Whether it's taking a shuttle to the edge of space, buying the biggest yacht, or challenging one another to a cage fight, with great wealth and power seems to come a voracious desire to engage in games of one-upmanship. The Rejuvenation Olympics, an online leaderboard launched by tech millionaire Bryan Johnson earlier this year, takes the rivalry of the rich to the next level. The game? "Reversing" your age. Participants compete not on physical abilities but on how quickly and by how much they can slow their "biological age." It's almost who can be the best Benjamin Button. Competitors do this mostly by adjusting their diets (like which macronutrients and supplements they consume), being physically active, and retesting their "age" regularly. They're not actually reverting to a more youthful version of themselves - that's not biologically possible. Rather, these competitors are racing to see who can age the slowest; as the Rejuvenation Olympics website quips, "You win by never crossing the finish line."
Among various health and wellness fads, longevity is the pursuit receiving much of the attention - and money - from the ultrarich. Last year, according to a report from the news and market analysis site Longevity.Technology, more than $5 billion in investments poured into longevity-related companies worldwide, including from some big-name tech founders and investors. Many of these companies are aiming to prolong life by focusing on organ regeneration and gene editing. The buzzy life extension company Altos Labs, which researches biological reprogramming - a way to reset cells to pliable "pluripotent stem cells" - launched last year with a whopping $3 billion investment, and counts internet billionaire Yuri Milner and, reportedly, Amazon founder Jeff Bezos among its patrons. Bezos was also an investor in the anti-aging startup Unity Biotechnology.
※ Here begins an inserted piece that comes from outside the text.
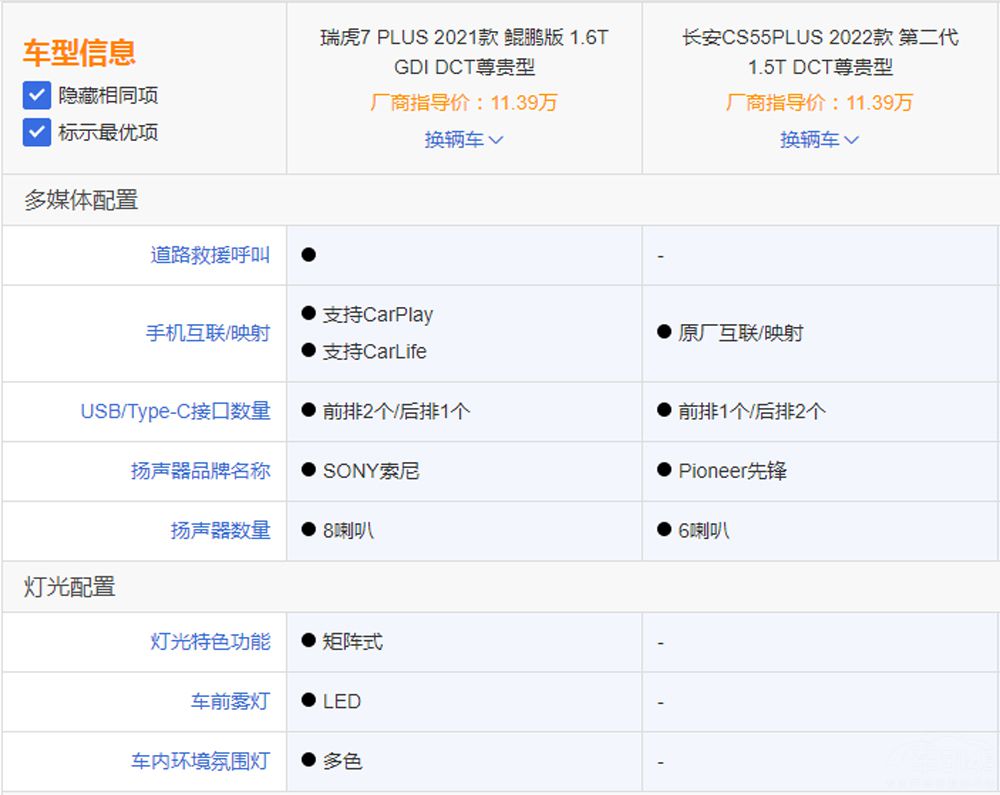Click the 道路救援呼叫 parameter link

[x=210, y=255]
OpenAI founder Sam Altman, meanwhile, recently invested $180 million in Retro Biosciences, a company vying to add a decade to the human lifespan. Some of the most famous names in the death-defying sector are old: Calico Labs, a longevity-research subsidiary of Alphabet, was launched by then-Google CEO Larry Page in 2013. Nor is it just Silicon Valley that's excited about the prospect of living longer. Tally Health, a new biotech company co-founded by Harvard scientist David Sinclair - who is something of a celebrity in the longevity community - boasts some Hollywood A-list investors: John Legend, Gwyneth Paltrow, Ashton Kutcher, Pedro Pascal, and Zac Efron. Basically, if you're anyone with any kind of serious money, chances are you've thrown some of it into the life-extension industry.